┌─ Texte

Juge Adama Nabaloum, représentant du Conseil Supérieur de la Magistrature

Des difficultés entravent l’application de la loi…

Mais en dehors de ces deux affaires, le nombre de dossiers épinglés en matière de délit de presse n’est pas assez étoffé. Si l’adoption de cette loi avait suscité beaucoup d’espoir quant à la lutte contre la corruption, son application demeure problématique. Selon le juge Adama Nabaloum, représentant le Conseil supérieur de la Magistrature à ce panel, la moisson est assez maigre par rapport à l’espoir qu’avait suscité l’adoption de la loi sur le délit d’apparence. « La moisson est assez maigre au regard de l’espoir que l’incrimination avait suscité. On avait estimé qu’avec ces textes, les choses allaient s’améliorer nettement. Mais ce n’est pas le cas. Aujourd’hui si vous prenez le pool ECOFI (en matière économique et financière) de Ouaga, c’est une dizaine de dossiers de délit d’apparence qui ont été traités. Certains ont été menés à leur terme. D’autres sont encore toujours en cours. C’est un bilan mi-figue mi-raisin », a-t-il déclaré.

└─
┌─ Données fournies

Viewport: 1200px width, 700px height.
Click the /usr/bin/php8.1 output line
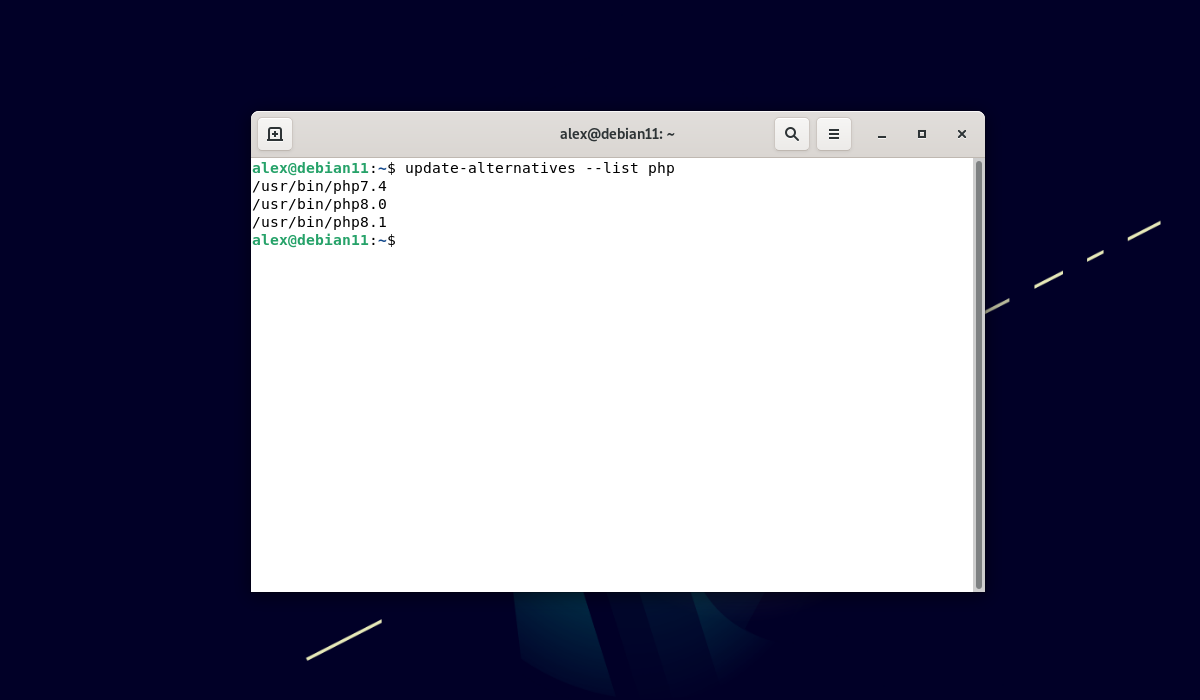(x=319, y=222)
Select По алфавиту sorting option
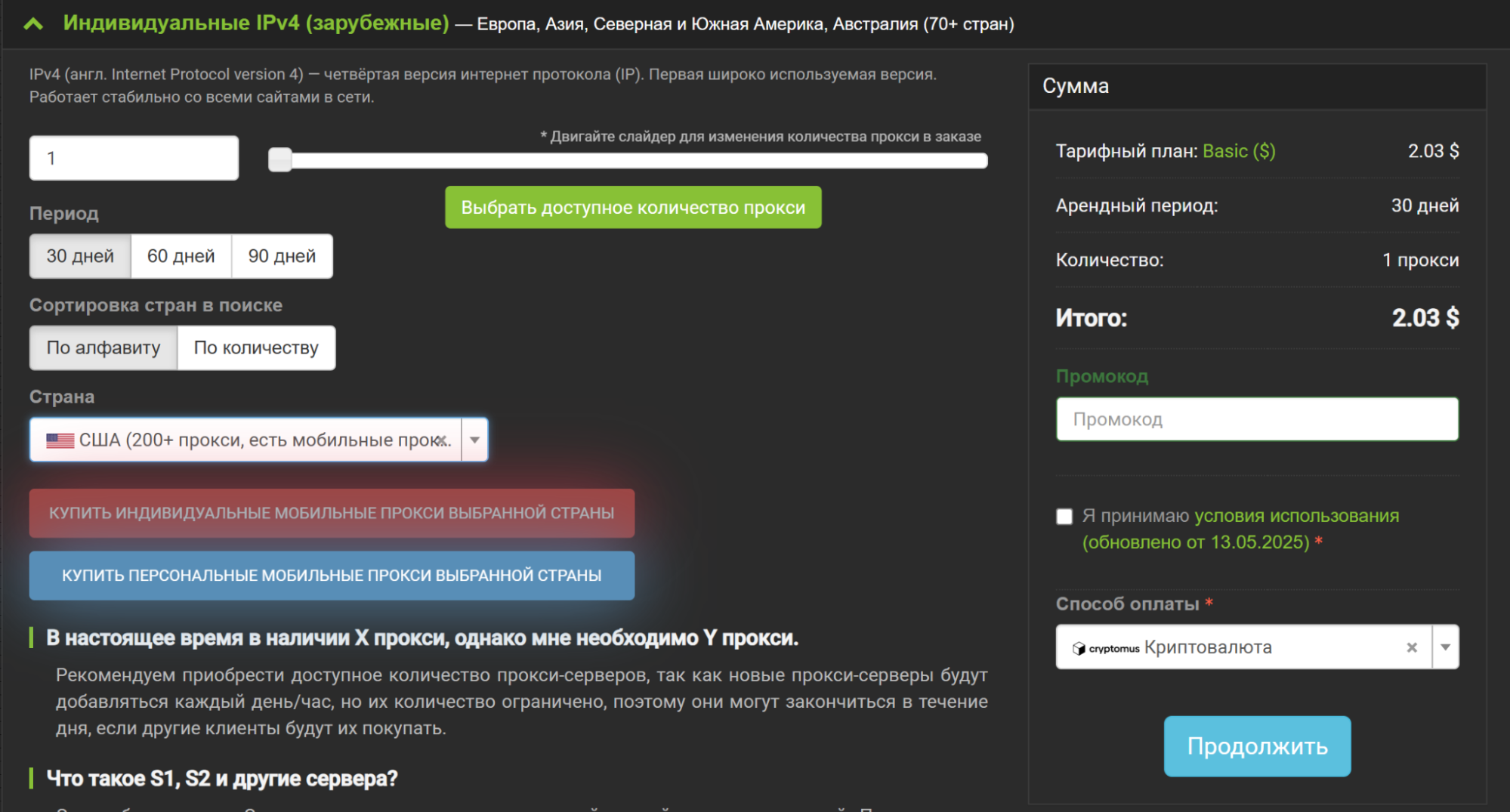Image resolution: width=1510 pixels, height=812 pixels. coord(103,347)
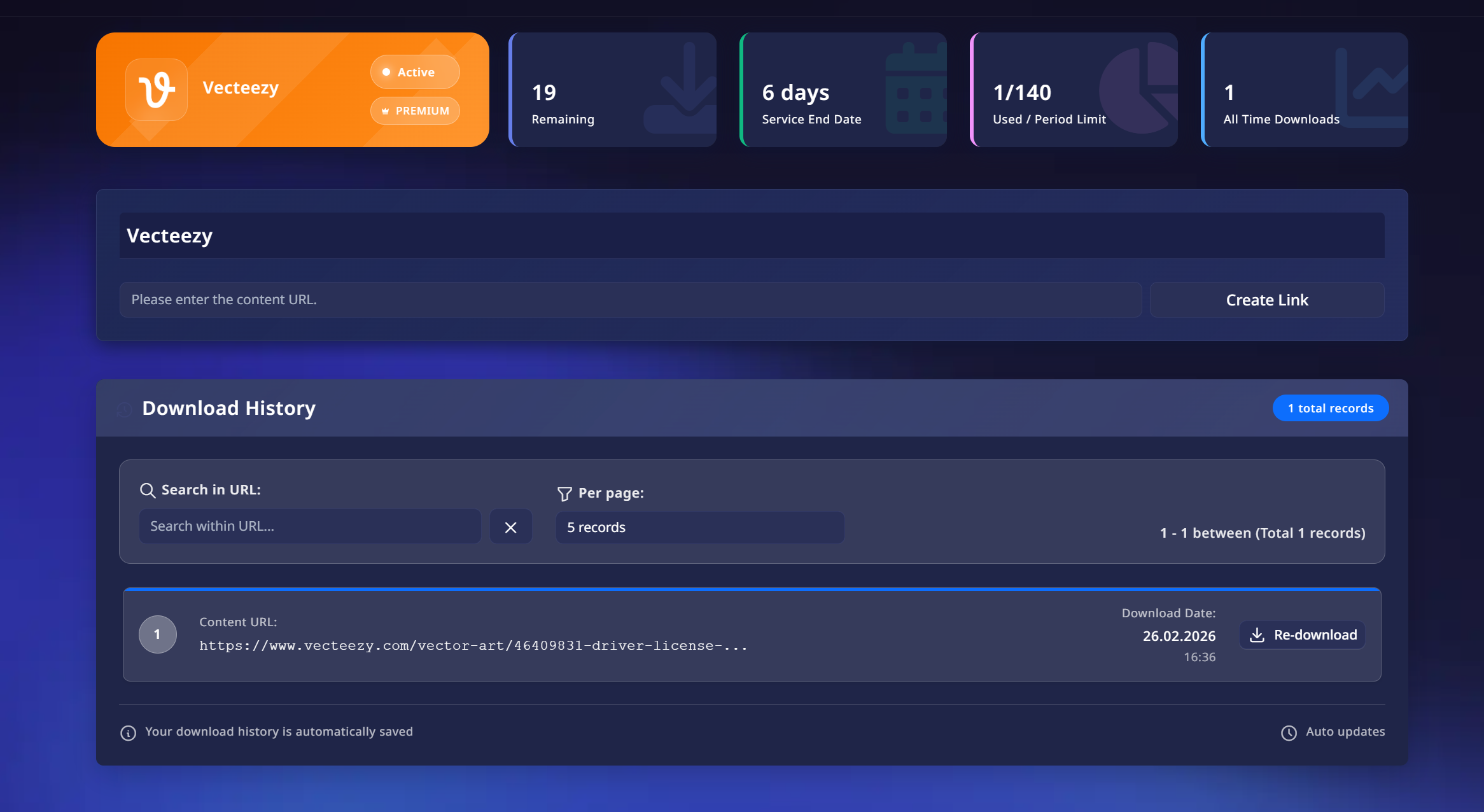Click the 1 total records badge
Screen dimensions: 1484x812
[x=1330, y=409]

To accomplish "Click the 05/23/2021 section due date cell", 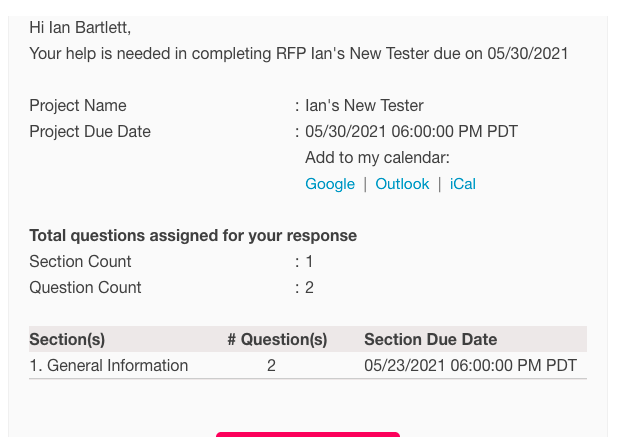I will [x=470, y=365].
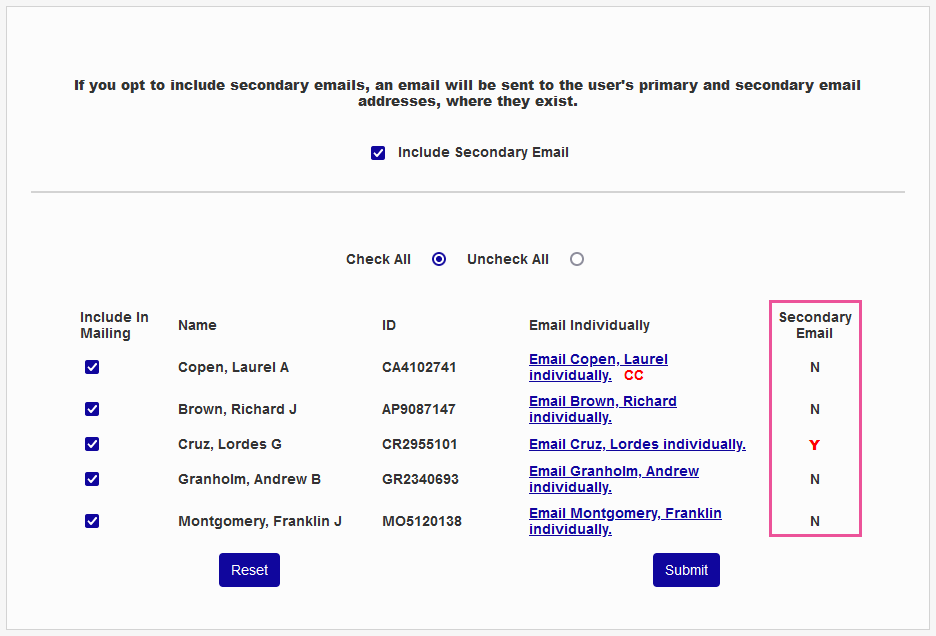This screenshot has height=636, width=936.
Task: Open Email Brown, Richard individually link
Action: [x=602, y=402]
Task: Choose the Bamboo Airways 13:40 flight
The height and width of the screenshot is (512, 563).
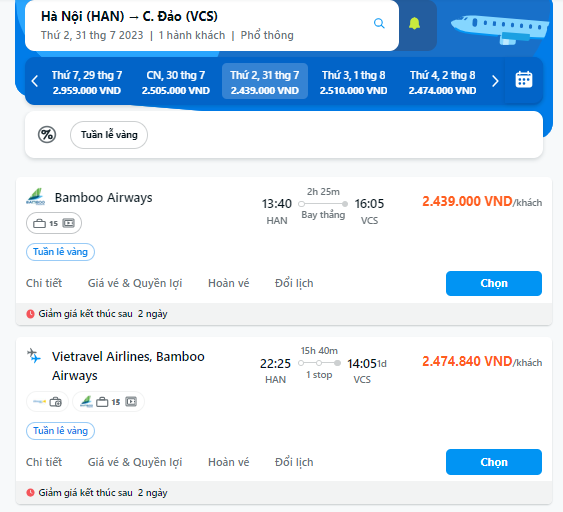Action: pos(494,283)
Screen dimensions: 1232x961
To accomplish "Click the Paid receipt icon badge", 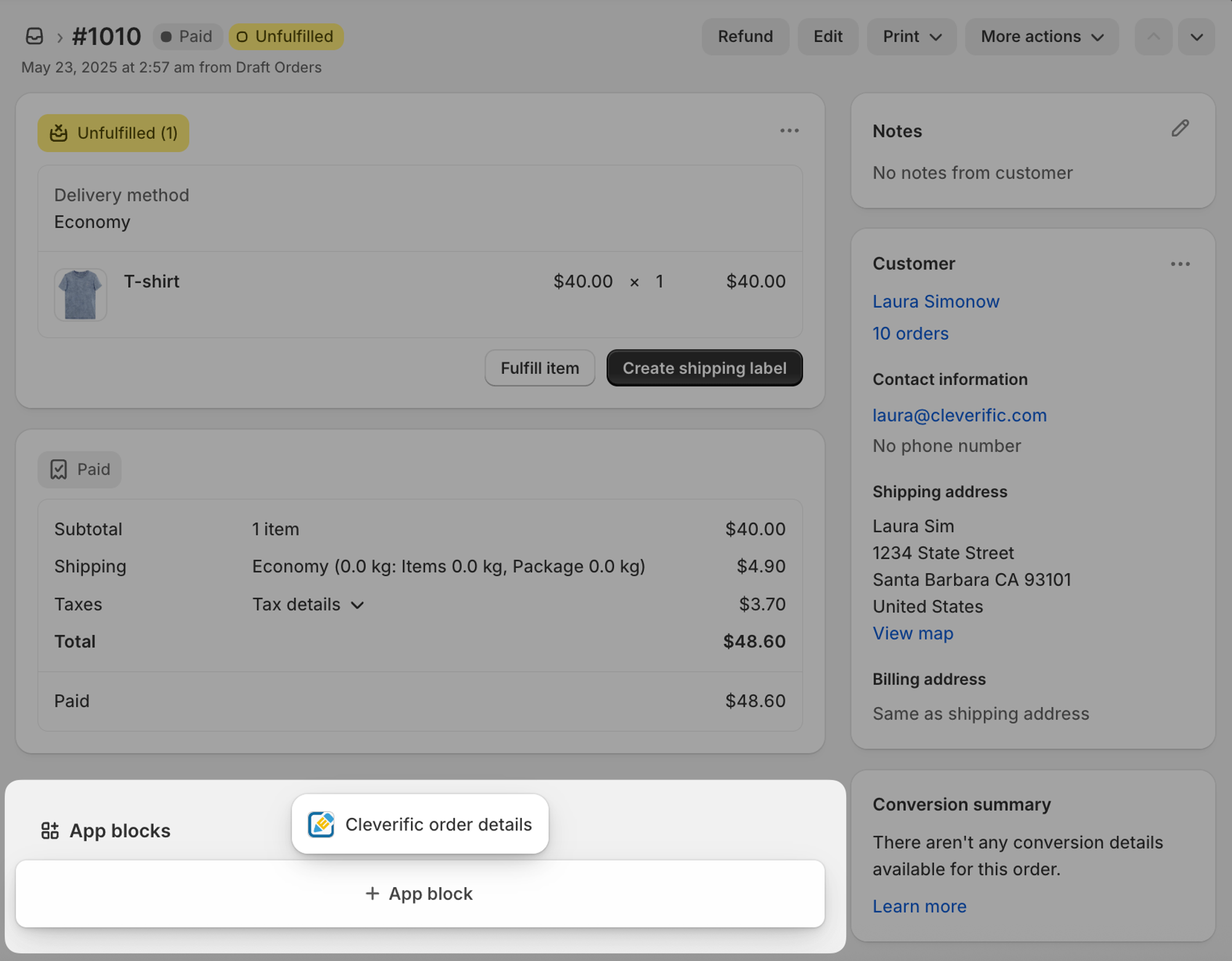I will pos(59,469).
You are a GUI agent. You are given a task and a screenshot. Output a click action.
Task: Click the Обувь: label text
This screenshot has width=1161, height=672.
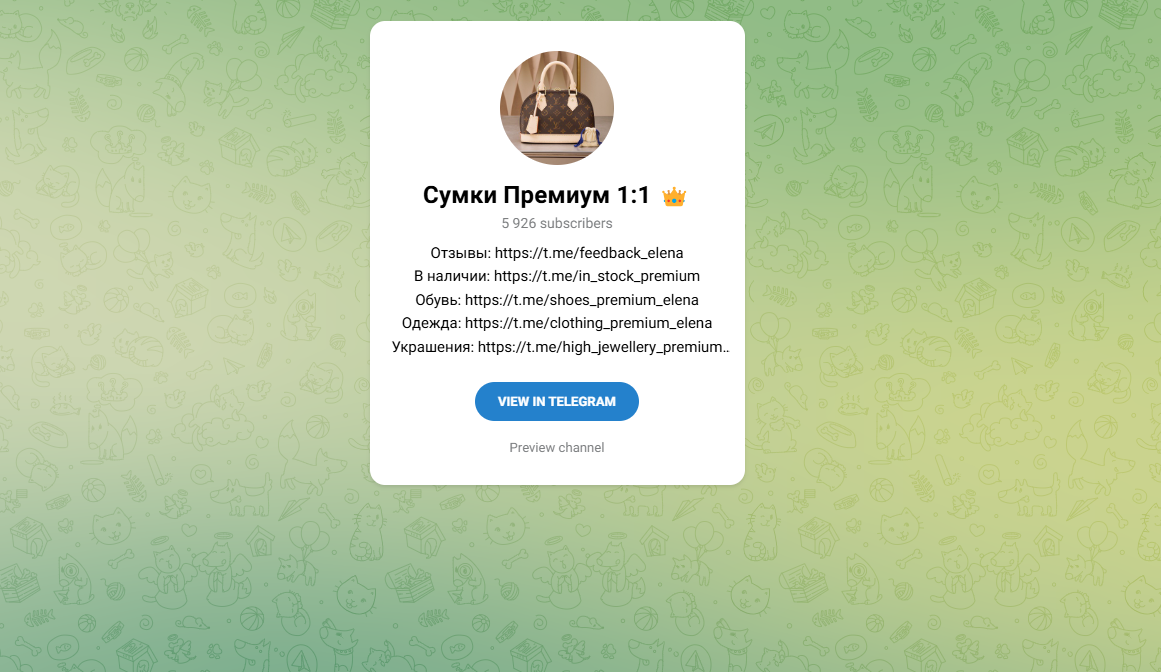(438, 300)
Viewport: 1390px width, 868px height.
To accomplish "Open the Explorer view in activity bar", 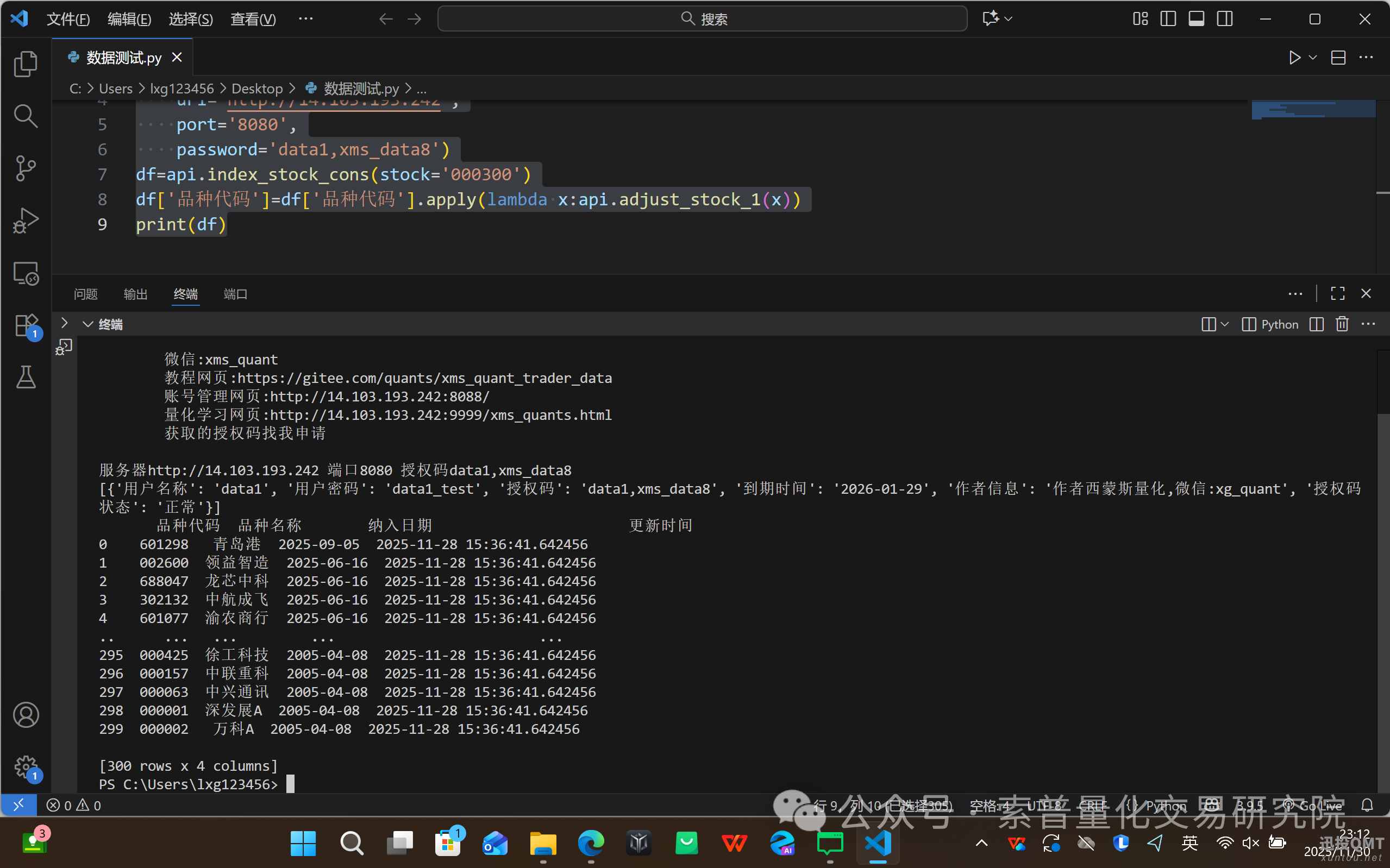I will [25, 64].
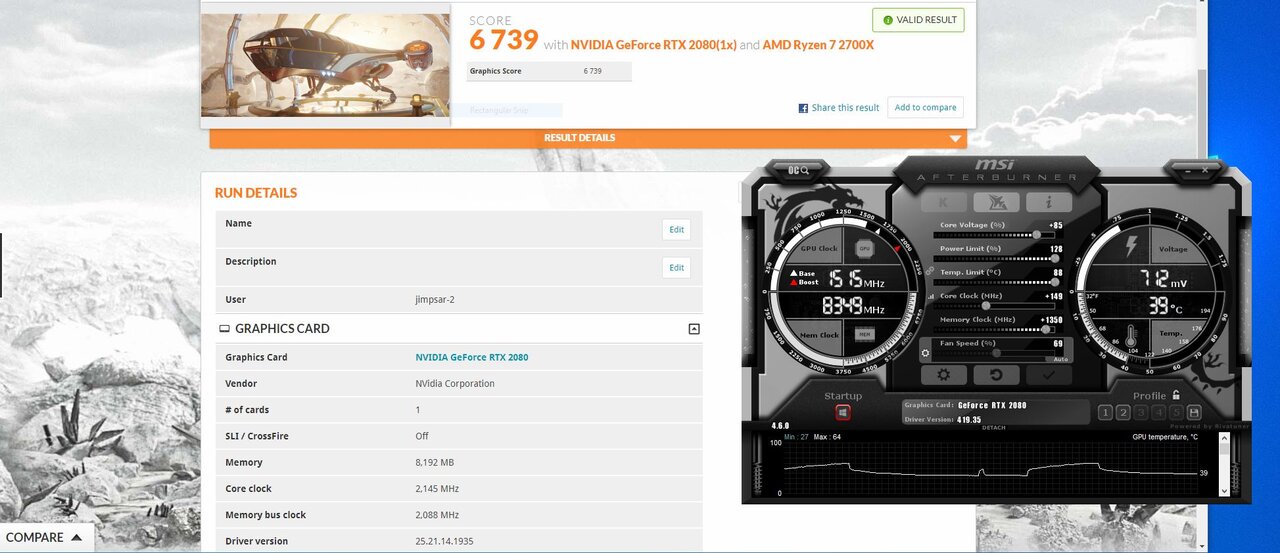The height and width of the screenshot is (553, 1280).
Task: Reset Afterburner settings to defaults
Action: (997, 375)
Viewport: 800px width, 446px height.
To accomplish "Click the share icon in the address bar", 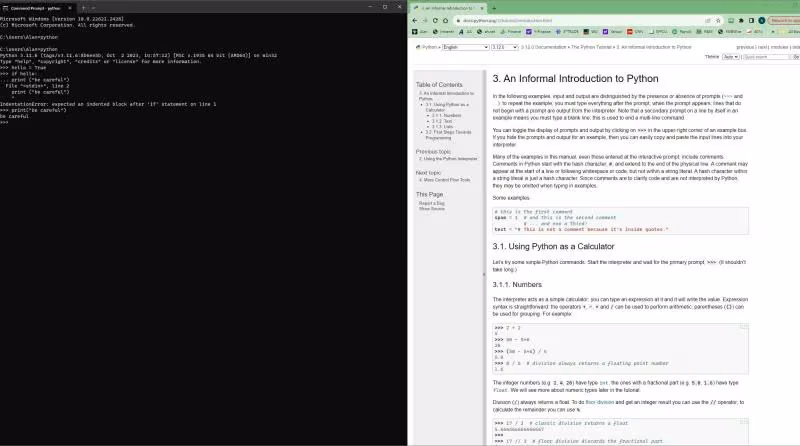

└─

• _Objectif_
Rédigez la suite du texte sur l'application de la loi relative au délit d'apparence, en reprenant juste après sa dernière phrase.

• _Corrigé_
A l’en croire, plusieurs difficultés sont à l’origine de ce faible bilan. Il y a, selon ses explications, en premier lieu, le système d’information patrimonial qui ne favorise pas la traçabilité des informations patrimoniales au Burkina Faso. « Vous avez des immeubles, des restaurants. Vous avez même d’autres types de biens. Mais à qui ces biens appartiennent, on ne le sait pas. Supposons qu’on vous poursuit pour délit d’apparence, on envoie une réquisition au service des domaines, du cadastre, pour demander d’identifier les propriétés foncières au Burkina, vous avez la forte chance que le dossier revienne vide. Parce que le système est quasiment artisanal (…) On n’a pas un système aujourdhui qui nous permet de savoir que cette propriété, même si elle a été formalisée sous telle nom, voilà son propriétaire légal. La difficulté aujourd’hui, c’est comment tracer les biens des personnes. », a déploré le juge Nabaloum.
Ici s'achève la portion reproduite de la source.